Some forage producers have mastered the art of no-till forage establishment while others have not. As with any forage seeding, planting depth is critical, and successful no-till forage establishment often requires some advanced planning.
“Existing vegetation needs to be totally dead,” notes Sjoerd Willem Duiker, an extension soil management specialist with Penn State University. “Forages are not aggressive starters, so existing weeds or sod may easily outcompete the young seedings.”
Willem Duiker prefers not to seed into heavy residue cover, as it becomes challenging to get good seed-to-soil contact and depth control. The best scenarios for no-till forage establishment are after a small grain harvest where straw has been removed, or after corn silage or soybean harvest. It is difficult to get a good forage stand after a corn grain harvest where there is heavy stover.
Make sure that chaff and residue from the previous crop is spread uniformly. Willem Duiker explains in a recent blog post that a common cause of failure with no-till forages is when swaths of heavy residue exist next to areas without residue. This situation makes it difficult to achieve an optimum seeding depth.

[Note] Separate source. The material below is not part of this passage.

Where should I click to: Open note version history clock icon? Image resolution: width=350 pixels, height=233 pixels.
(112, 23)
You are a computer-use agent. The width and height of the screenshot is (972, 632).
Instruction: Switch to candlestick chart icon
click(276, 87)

Before seeding, make sure that a previous herbicide application won’t be responsible for injury to new seedling growth. Follow herbicide rotational restrictions, Willem Duiker reminds.
Not all drills are equal
“Obtaining an excellent no-till stand is now achievable with a variety of quality no-till drills on the market,” writes Willem Duiker. “But there is more to it than just having good equipment. You need to plan ahead by choosing the right species for your conditions, getting your soil fertility right, controlling previous vegetation, and residue management,” he adds.
The extension specialist suggests farmers choose a no-till drill that is suited to the plant species being seeded. The drill needs to be able to plant the seeds no deeper than 1/4- to 1/2-inch deep, so good depth control is essential. Forage seeds have only small energy reserves and planting too deep will have them “running out of gas” before emergence from the soil surface.

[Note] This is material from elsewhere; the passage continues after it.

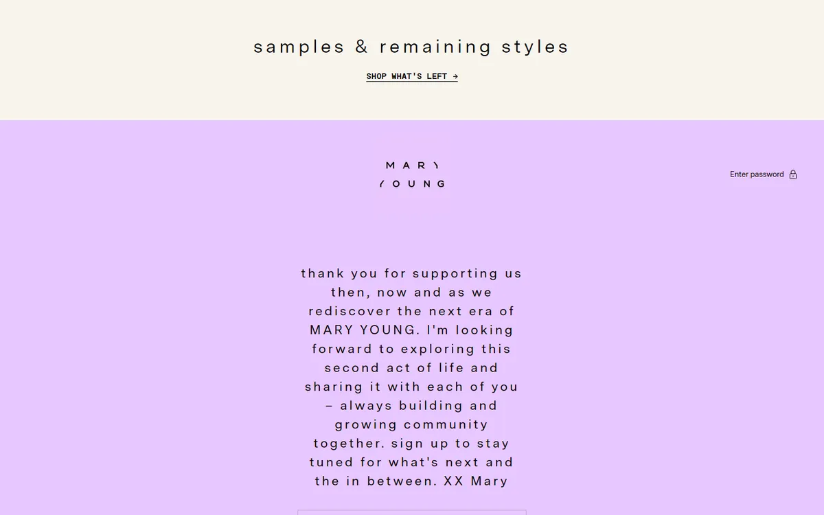
Task: Click the "sign up to stay" text
Action: (x=450, y=444)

“Some drills have a depth control wheel several feet behind the opener disks,” Willem Duiker explains. “This can cause problems if the field has some unevenness because the depth control wheel may be in a small depression, causing the disk opener to dig too deep into the soil, or on a tiny hill, causing the seed to be dropped on the soil surface.”
The seed drop tubes from the forage seed box on many drills typically drop the seed behind the disk openers instead of between them to avoid planting too deep. The press wheels then press the seeds into the soil. Drills that have a depth control wheel next to the opener do a more precise job of maintaining a constant seeding depth.

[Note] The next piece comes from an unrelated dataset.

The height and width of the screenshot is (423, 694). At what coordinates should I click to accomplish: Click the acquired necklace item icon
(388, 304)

“It is good to occasionally see a few seeds at the soil surface after planting; that means you are not planting too deep,” Willem Duiker notes. “It is also important to check that all seed tubes are connected and not plugged.”
The extension specialist suggests checking to ensure the metering system is functioning properly. If light, fluffy seeds such as smooth bromegrass or warm-season grasses are being planted, use a drill with agitators inside the seed box to avoid seed bridging. You also need large-diameter seed tubes for these seeds to avoid clogs. A final option is to mix the fluffy seeds with another seed type such as oats that will help keep seeds flowing.
Finally, Willem-Duiker says to be certain coulters and disk openers are in good condition, check for wear, and make repairs as needed.
No-till forage establishment offers many soil conservations benefits, but it also helps to conserve moisture near the soil surface. This helps ensure a uniform seeding depth and allows for fast seedling emergence.